Кооператор категорически отказался вызывать милицию. Он сказал, как отрезал:
– Я на зоне уже был, и больше я туда по своей воле не пойду. Если ты, Любаня, такая честная и желаешь мусоров вызывать – я уж лучше и тебя сейчас прихлопну, а они там пускай разбираются…
По глазам любовника (довольно звериным) Люба поняла, что он нисколько не шутит.
Кооператор к ней в гости явился без машины – да и какая машина, если он уже почти литр спиртного в себя ухнул. И тогда они не нашли ничего лучше, чем вызвать Яна. Моршан всегда, в любое время дня и ночи, бросался выручать Любу – шла ли речь о залете в вытрезвитель, нехватке выпивки или невозможности оплатить счет в кооперативном ресторане. А что ему оставалось делать: ведь Люба была курочкой, что несла для него золотые яйца.
Ян примчался быстро. Ему предъявили проблему. Он согласился помочь. У него тоже не оставалось выхода. Ведь если Любу посадят – хотя бы только в КПЗ, хотя бы на месяц-другой, – он лишится изрядных денег. А если ее закроют в тюрьму надолго?..
Внутренний калькулятор Яна сработал. Решили действовать.
Люба и кооператор оделись. Выволокли Ивана Ивановича на улицу. Вели его, словно пьяного, нежно обхватив за плечи. Со стороны: перебравшего гостя отвозят домой. Затем его затолкнули на заднее сиденье Яновой «восьмерки».
В многоэтажках вокруг свет почти не горел – стояла самая глухая пора, половина пятого ночи.
Гаишники все куда-то попрятались. «Восьмерку» никто так и не остановил. Они вывезли Ивана Ивановича за город…

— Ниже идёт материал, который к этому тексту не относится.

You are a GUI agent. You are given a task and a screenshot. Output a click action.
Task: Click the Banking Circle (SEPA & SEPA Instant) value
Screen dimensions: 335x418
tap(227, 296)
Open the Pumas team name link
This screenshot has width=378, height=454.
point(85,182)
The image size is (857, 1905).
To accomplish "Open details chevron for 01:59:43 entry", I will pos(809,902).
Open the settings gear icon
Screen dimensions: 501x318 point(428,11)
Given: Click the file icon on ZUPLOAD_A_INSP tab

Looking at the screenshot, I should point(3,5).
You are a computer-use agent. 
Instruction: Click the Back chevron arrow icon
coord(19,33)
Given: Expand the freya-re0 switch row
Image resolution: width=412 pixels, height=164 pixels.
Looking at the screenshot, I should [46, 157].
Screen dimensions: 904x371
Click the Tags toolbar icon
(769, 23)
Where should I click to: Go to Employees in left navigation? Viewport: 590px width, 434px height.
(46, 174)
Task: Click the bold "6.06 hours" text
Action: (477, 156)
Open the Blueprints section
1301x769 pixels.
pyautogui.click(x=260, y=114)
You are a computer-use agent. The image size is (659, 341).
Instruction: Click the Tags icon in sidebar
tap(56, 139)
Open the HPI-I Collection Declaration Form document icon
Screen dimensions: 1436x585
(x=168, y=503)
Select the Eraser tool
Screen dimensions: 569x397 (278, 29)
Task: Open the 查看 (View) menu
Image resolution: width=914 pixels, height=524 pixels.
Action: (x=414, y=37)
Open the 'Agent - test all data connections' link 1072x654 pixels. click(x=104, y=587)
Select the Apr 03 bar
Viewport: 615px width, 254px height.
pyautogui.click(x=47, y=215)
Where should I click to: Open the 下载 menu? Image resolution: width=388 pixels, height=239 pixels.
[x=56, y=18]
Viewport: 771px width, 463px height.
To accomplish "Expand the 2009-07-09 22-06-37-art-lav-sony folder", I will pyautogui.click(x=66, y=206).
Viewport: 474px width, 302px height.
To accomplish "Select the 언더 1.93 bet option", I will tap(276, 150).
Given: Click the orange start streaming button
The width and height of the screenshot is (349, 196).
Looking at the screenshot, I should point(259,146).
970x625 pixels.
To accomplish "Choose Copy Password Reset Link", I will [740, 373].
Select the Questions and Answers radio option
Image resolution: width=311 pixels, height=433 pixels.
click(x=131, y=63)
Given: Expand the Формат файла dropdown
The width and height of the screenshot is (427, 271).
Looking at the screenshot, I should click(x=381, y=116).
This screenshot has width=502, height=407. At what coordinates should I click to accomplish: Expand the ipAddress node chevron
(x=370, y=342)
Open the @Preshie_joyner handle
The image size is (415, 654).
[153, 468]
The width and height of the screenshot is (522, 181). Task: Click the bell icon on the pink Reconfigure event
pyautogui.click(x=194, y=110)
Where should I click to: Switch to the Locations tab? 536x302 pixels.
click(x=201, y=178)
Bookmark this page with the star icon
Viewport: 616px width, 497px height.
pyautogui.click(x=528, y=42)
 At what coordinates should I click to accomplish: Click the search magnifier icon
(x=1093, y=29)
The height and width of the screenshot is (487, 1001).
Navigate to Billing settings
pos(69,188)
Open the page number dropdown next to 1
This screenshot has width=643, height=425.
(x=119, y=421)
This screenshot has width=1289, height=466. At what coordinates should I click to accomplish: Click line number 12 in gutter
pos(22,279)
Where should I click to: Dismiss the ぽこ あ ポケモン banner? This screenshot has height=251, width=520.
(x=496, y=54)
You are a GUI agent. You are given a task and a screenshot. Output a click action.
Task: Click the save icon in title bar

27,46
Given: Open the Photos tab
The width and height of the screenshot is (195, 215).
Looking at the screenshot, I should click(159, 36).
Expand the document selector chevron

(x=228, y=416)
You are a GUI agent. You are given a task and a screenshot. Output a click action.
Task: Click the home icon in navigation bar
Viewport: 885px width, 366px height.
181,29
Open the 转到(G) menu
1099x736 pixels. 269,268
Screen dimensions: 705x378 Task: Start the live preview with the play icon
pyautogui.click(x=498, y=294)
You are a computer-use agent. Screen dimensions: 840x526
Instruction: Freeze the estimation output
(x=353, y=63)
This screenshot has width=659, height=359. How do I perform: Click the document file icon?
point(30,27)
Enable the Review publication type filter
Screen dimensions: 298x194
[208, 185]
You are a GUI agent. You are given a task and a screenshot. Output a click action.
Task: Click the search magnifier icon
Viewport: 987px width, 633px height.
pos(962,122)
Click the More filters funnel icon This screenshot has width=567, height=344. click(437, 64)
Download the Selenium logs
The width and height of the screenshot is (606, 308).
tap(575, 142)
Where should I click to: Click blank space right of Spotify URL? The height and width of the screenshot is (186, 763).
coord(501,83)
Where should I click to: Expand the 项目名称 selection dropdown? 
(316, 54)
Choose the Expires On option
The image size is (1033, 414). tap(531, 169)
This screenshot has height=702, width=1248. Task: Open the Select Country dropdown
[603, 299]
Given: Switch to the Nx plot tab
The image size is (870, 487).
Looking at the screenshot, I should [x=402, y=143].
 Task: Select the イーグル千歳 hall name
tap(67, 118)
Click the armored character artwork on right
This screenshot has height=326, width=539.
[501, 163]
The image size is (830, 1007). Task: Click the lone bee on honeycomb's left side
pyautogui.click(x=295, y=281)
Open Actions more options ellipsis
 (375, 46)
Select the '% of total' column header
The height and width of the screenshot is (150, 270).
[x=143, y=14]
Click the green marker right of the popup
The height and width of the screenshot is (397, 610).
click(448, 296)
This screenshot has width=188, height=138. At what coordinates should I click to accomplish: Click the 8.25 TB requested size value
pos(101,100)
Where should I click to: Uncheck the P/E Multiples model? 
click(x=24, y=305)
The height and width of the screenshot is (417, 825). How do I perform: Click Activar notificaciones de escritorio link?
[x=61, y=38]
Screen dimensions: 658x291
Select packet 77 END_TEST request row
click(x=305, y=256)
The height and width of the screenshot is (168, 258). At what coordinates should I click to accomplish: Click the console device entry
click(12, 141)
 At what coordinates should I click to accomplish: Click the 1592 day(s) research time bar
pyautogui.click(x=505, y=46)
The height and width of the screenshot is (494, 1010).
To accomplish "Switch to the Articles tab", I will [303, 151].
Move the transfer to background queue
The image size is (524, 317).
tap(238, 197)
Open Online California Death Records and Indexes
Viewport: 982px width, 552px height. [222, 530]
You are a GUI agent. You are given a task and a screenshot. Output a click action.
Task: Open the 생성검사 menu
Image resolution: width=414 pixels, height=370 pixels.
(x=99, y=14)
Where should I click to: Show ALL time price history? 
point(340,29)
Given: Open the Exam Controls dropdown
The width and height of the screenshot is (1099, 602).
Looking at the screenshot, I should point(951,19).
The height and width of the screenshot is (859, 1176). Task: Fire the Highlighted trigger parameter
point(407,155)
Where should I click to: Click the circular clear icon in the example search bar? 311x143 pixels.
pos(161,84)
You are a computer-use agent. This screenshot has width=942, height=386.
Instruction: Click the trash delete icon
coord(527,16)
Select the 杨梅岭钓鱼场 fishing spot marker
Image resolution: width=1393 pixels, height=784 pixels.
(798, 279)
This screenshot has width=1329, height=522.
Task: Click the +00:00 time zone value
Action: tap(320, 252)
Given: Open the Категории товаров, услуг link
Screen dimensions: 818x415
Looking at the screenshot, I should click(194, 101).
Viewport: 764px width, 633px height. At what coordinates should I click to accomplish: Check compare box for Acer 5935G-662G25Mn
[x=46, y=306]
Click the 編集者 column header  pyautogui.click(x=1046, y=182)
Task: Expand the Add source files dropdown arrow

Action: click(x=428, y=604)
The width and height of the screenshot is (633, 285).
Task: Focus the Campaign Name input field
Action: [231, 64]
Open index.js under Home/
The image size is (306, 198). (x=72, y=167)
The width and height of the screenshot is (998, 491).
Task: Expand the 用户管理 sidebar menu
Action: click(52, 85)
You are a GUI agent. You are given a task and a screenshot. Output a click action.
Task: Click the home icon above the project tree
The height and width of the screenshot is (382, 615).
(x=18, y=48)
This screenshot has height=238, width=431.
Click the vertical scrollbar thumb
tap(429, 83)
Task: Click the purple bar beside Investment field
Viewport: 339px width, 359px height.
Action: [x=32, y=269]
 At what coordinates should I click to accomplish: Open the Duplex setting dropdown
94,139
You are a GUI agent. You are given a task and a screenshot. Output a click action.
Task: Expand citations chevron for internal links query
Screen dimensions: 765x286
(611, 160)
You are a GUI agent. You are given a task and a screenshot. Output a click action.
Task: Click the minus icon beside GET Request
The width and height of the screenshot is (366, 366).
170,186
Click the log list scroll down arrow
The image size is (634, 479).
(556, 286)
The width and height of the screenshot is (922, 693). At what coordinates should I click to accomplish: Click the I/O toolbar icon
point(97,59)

– …А куда конкретно, я вам, Валерий Петрович, даже сейчас не скажу…
– Да я ведь у вас, Люба, и не спрашиваю…
– В общем, спрятали мы его лучше, – она усмехнулась, – чем те, кто Аллочку убил. Во всяком случае, его ведь так до сих пор и не нашли…
…А когда все было кончено, кооператор сказал – и ей, и Яну, – и его лицо, и тон не оставляли сомнения в том, что он приведет свою угрозу в исполнение:
– Если кто-то из вас, по пьяни, в бреду или под пытками, кому-то скажет обо мне хоть полсловечка, я вас – обоих! – из-под земли достану. И уж тогда вы у меня вообще пожалеете, что на свет родились – вы будете умирать так долго и мучительно, что вам сама смерть покажется раем!..
И Ян развез их по домам – сначала кооператора, потом – Любу.
И тут уж она, чтобы ничего не помнить, ушла в такой глухой запой, что ее потом, через три недели, откачивали в Склифе под капельницей… Где-то в тумане прошло, будто было что-то вроде следствия по поводу исчезновения Ивана Ивановича – и Любе задавали какие-то вопросы – и сама Алла, и милиционеры, но не нашлось никого, кто видел бы, как Иван глухой ночью пришел к художнице в дом и как спустя час его оттуда вывели.
Люба оказалась вне подозрений, а кооператор из ее жизни исчез навсегда, но она что-то временами слышала о нем, он наладил большой бизнес, его не убили, в миллиардеры он не вылез – и вот только в прошлом году тихо-мирно скончался от инсульта… А Ян совсем опустился, дела у него постепенно пошли наперекосяк, мода на русских художников на Западе прошла, он стал пить, потом колоться – а последние вести о нем пришли пару лет назад из дурки, где его безуспешно пытались вылечить от наркомании…
– И я, наверно, – сказала Любочка, – уже в прошлом году, как кооператора не стало, могла бы повиниться – хотя бы перед Аллой, – да страшно было, и я все оттягивала и вот дотянула… И Аллочки теперь тоже не стало…
Художница прерывисто вздохнула, смахнула с ресниц слезы и твердо сказала:
– Ну, а теперь налейте мне коньяку. Вы обещали. Пожалуйста.